• _TEXTE DE LA PAGE_:

L'auteur de l'article mentionne les anarcho-capitalistes et Rothbard, sans en dire de bêtises.

Ca méritait d'être souligné je pense.

La Grande Maison, portes ouvertes

Cartouche, Mandrin, La Reynie, le Cabinet noir, Fouché, Vidocq, les brigades du Tigre, l'affaire Stavisky, Papon, Bousquet, tutti quanti…, la police est au coeur de l'histoire et de l'imaginaire de notre nation. Il n'existait pas, jusqu'à présent, d'histoire d'envergure de ces gardiens de l'ordre qui fascinent autant les amateurs de romans policiers que les historiens désireux d'éclaircir les plus sombres secrets d'Etat. L'Histoire et Dictionnaire de la police, dirigé par Michel Aubouin, Arnaud Teyssier et Jean Tulard tombe à pic pour combler un vide. C'est une entreprise monumentale, ayant mobilisé une dizaine de spécialistes parmi les meilleurs, qui nous fait mieux entrer dans les arcanes de cette mystérieuse institution.

PAR JACQUES DE SAINT-VICTOR

[29 septembre 2005]

Dans son magistral essai Du Pouvoir, Bertrand de Jouvenel soulignait que «la puissance policière (…) a grandi à l'ombre de la démocratie. C'est à peine si l'Ancien Régime l'a connue». Dans sa réflexion libérale contre l'omnipotence du pouvoir, Jouvenel voulait ainsi dire que l'institution policière était l'enfant des temps modernes, de la croissance des Etats et des exigences de sécurité. Les sociétés anciennes se régulaient autrement, comme en témoigne le sens même du terme de «police» qui, venant du grec polis (ville) n'a désigné, jusqu'à la fin de l'Ancien Régime, que le «règlement de la cité» (d'où la police des grains, par exemple).

• _TRAVAIL À EFFECTUER_:
• a. Répondez aux questions suivantes à partir du texte sur l'histoire de la police :
(i) Qui a dirigé l'Histoire et Dictionnaire de la police ?
(ii) Combien de spécialistes environ cette entreprise a-t-elle mobilisés ?
(iii) De quel mot grec vient le terme « police » ?
• b. Traduisez en anglais cette phrase du texte sur l'histoire de la police : « Il n'existait pas, jusqu'à présent, d'histoire d'envergure de ces gardiens de l'ordre qui fascinent autant les amateurs de romans policiers que les historiens désireux d'éclaircir les plus sombres secrets d'Etat. »
• c. Transcrivez fidèlement le passage du texte sur l'histoire de la police qui va de « L'auteur de l'article » à « cette mystérieuse institution. », ces deux bornes comprises.

Données extraites:

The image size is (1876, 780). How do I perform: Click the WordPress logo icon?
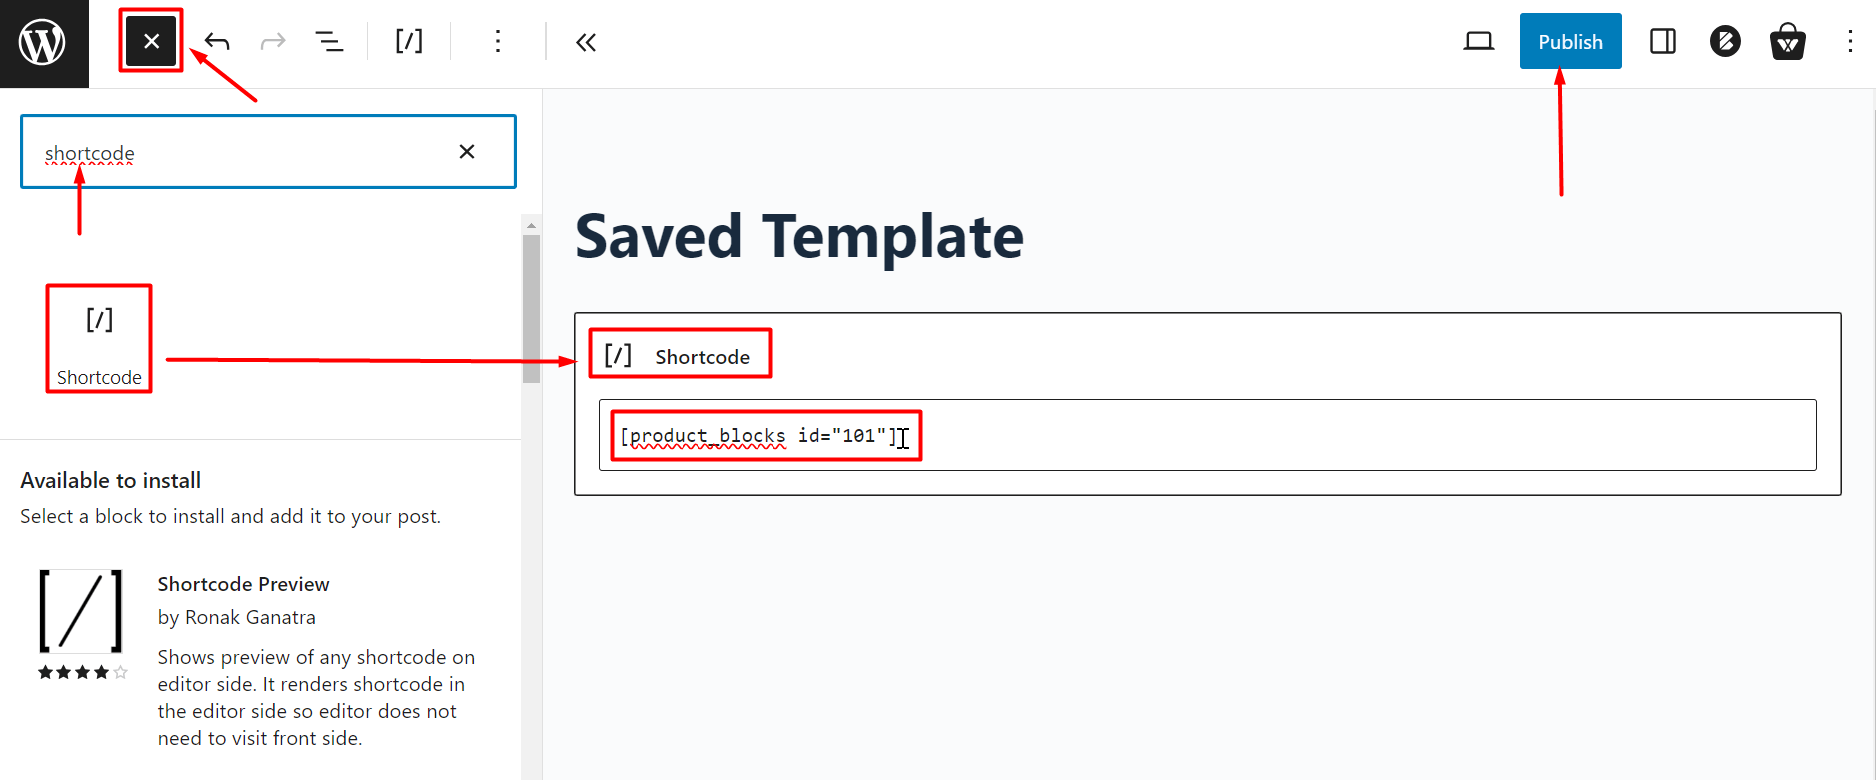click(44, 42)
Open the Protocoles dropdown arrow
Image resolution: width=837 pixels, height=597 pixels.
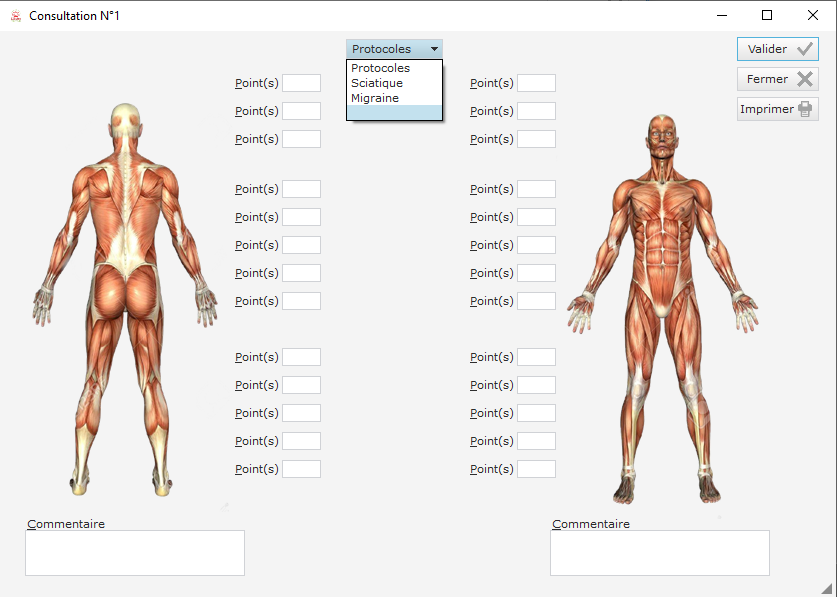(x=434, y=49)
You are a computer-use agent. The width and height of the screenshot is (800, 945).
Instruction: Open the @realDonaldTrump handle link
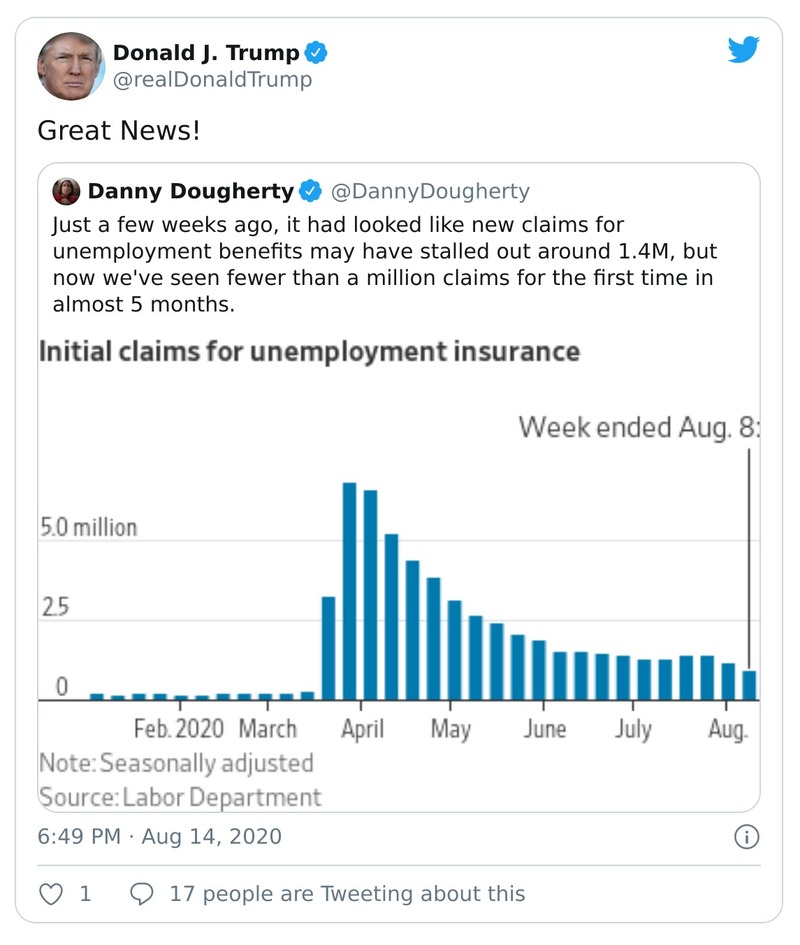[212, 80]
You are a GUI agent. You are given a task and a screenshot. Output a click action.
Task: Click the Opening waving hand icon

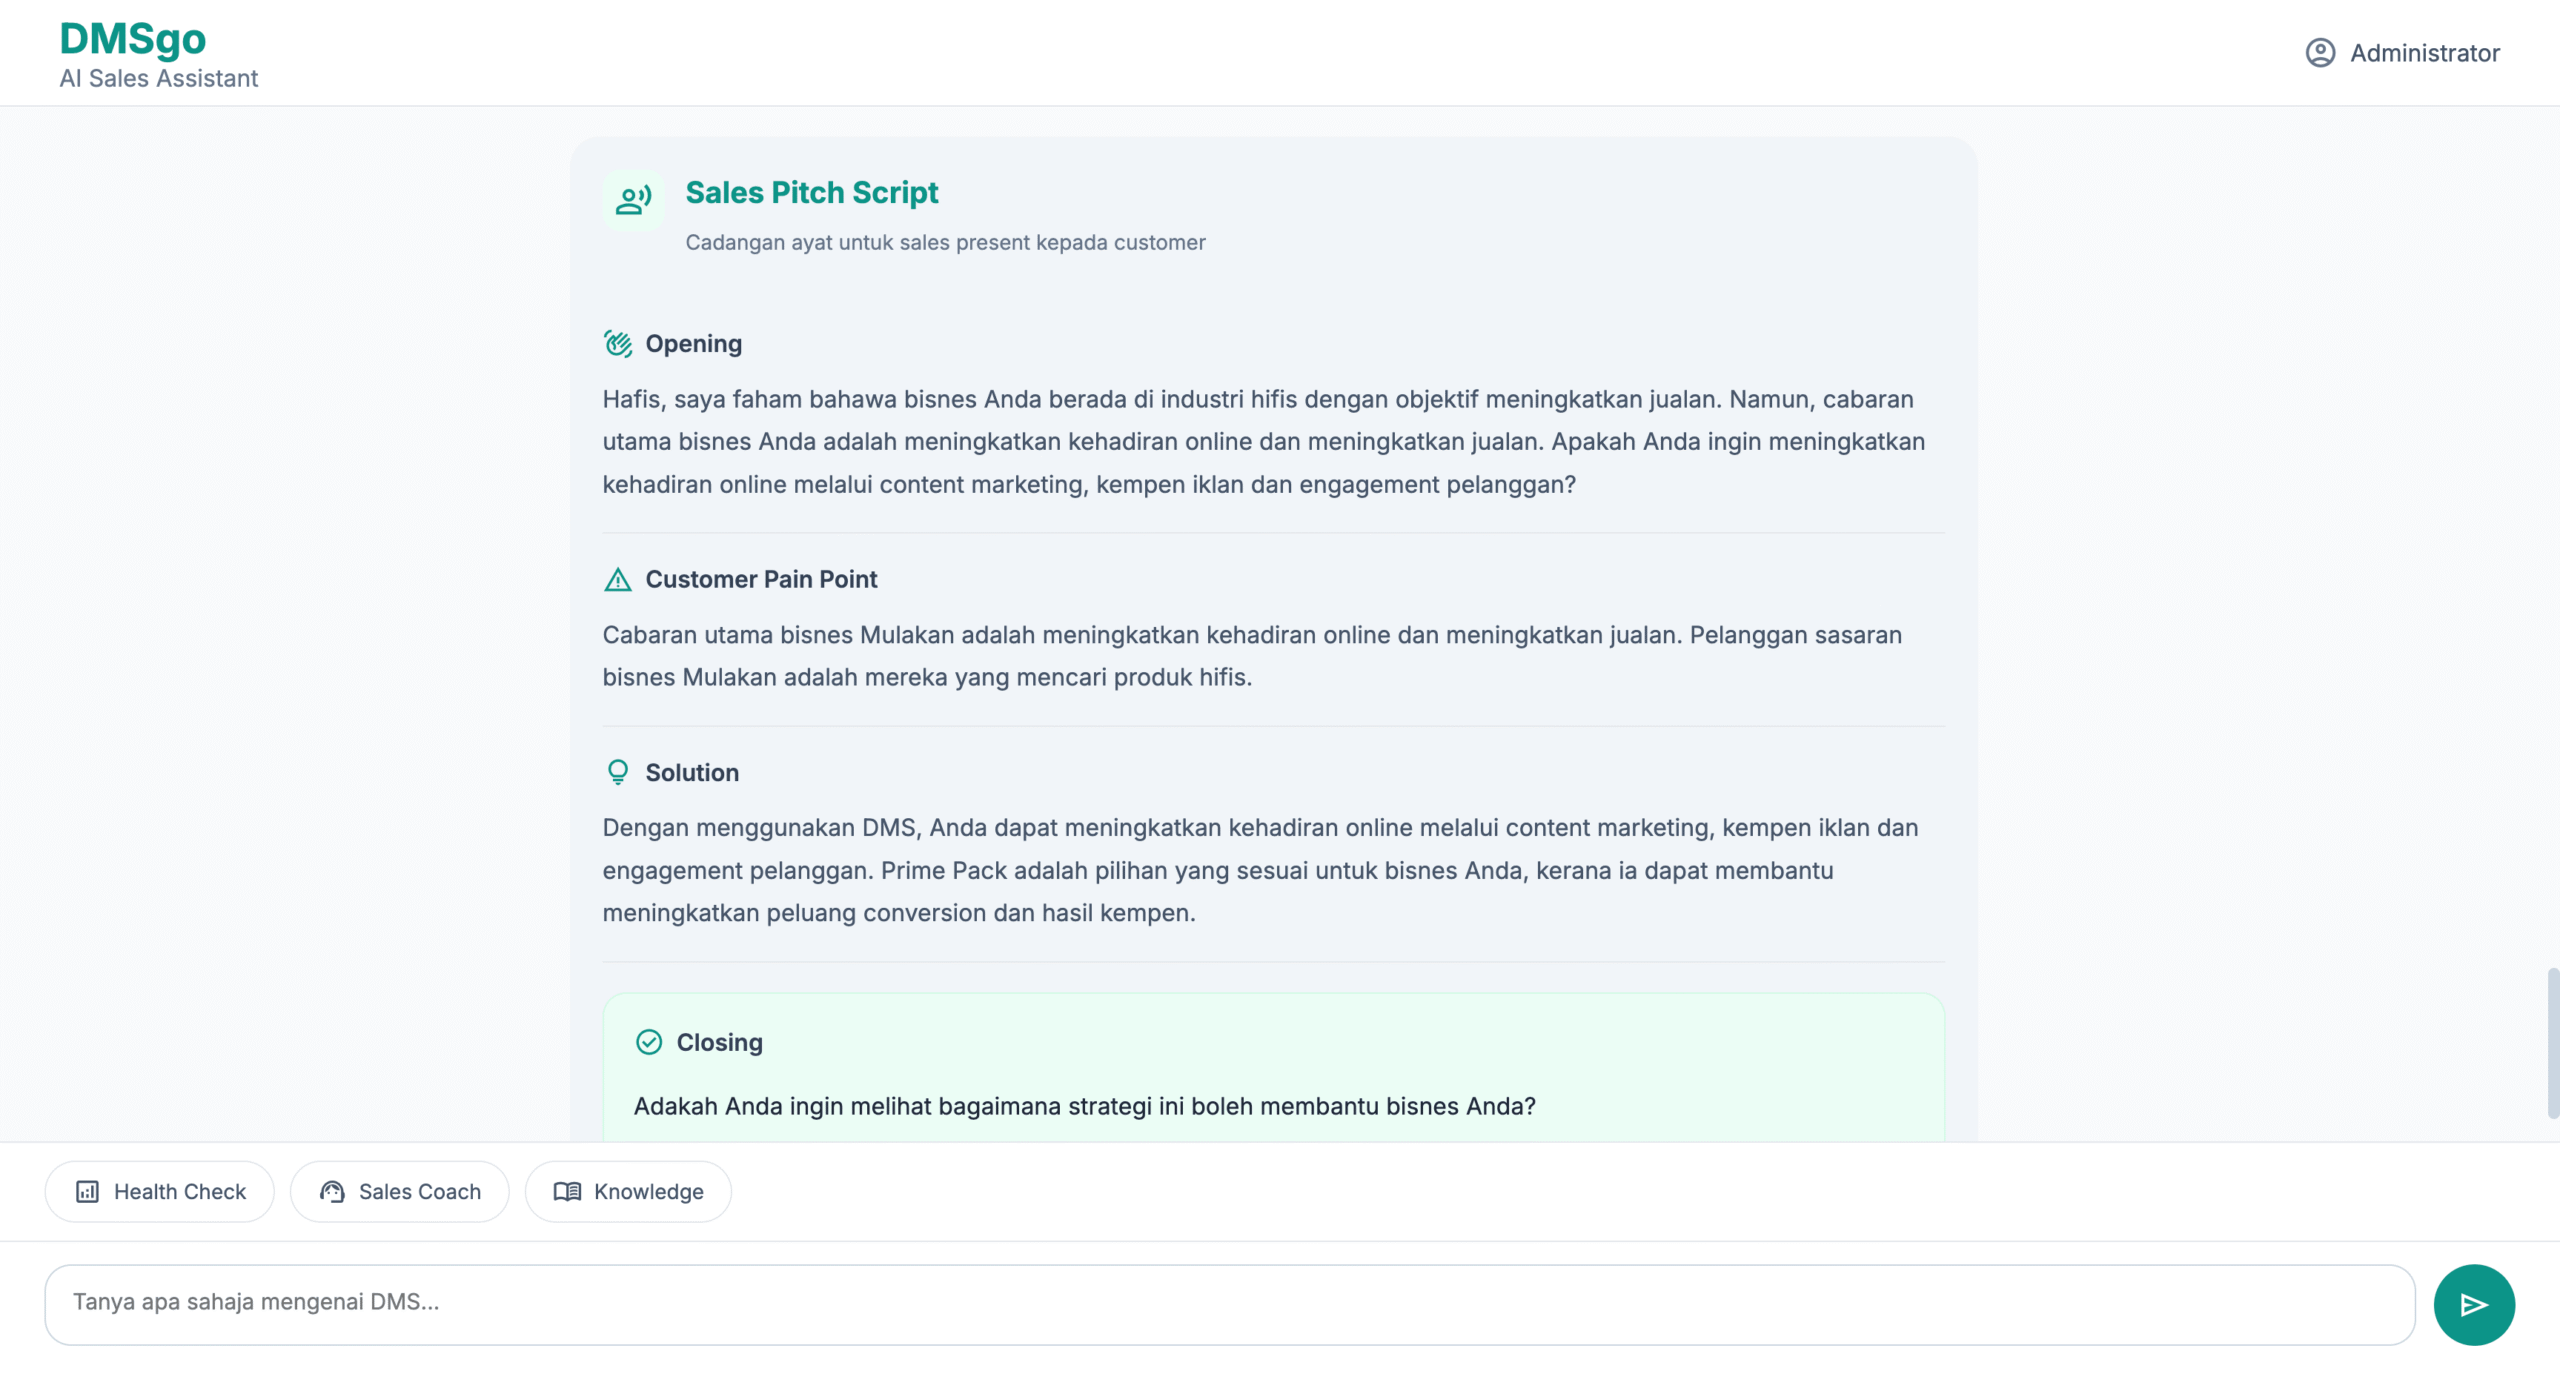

• _RÉPONSES_:
• a.
(i) Michel Aubouin, Arnaud Teyssier et Jean Tulard.
(ii) Une dizaine.
(iii) Du mot grec polis, qui signifie « ville ».

• b. Until now, there had been no large-scale history of these guardians of order, who fascinate detective-novel enthusiasts as much as historians eager to shed light on the darkest state secrets.

• c.
L'auteur de l'article mentionne les anarcho-capitalistes et Rothbard, sans en dire de bêtises.

Ca méritait d'être souligné je pense.

La Grande Maison, portes ouvertes

Cartouche, Mandrin, La Reynie, le Cabinet noir, Fouché, Vidocq, les brigades du Tigre, l'affaire Stavisky, Papon, Bousquet, tutti quanti…, la police est au coeur de l'histoire et de l'imaginaire de notre nation. Il n'existait pas, jusqu'à présent, d'histoire d'envergure de ces gardiens de l'ordre qui fascinent autant les amateurs de romans policiers que les historiens désireux d'éclaircir les plus sombres secrets d'Etat. L'Histoire et Dictionnaire de la police, dirigé par Michel Aubouin, Arnaud Teyssier et Jean Tulard tombe à pic pour combler un vide. C'est une entreprise monumentale, ayant mobilisé une dizaine de spécialistes parmi les meilleurs, qui nous fait mieux entrer dans les arcanes de cette mystérieuse institution.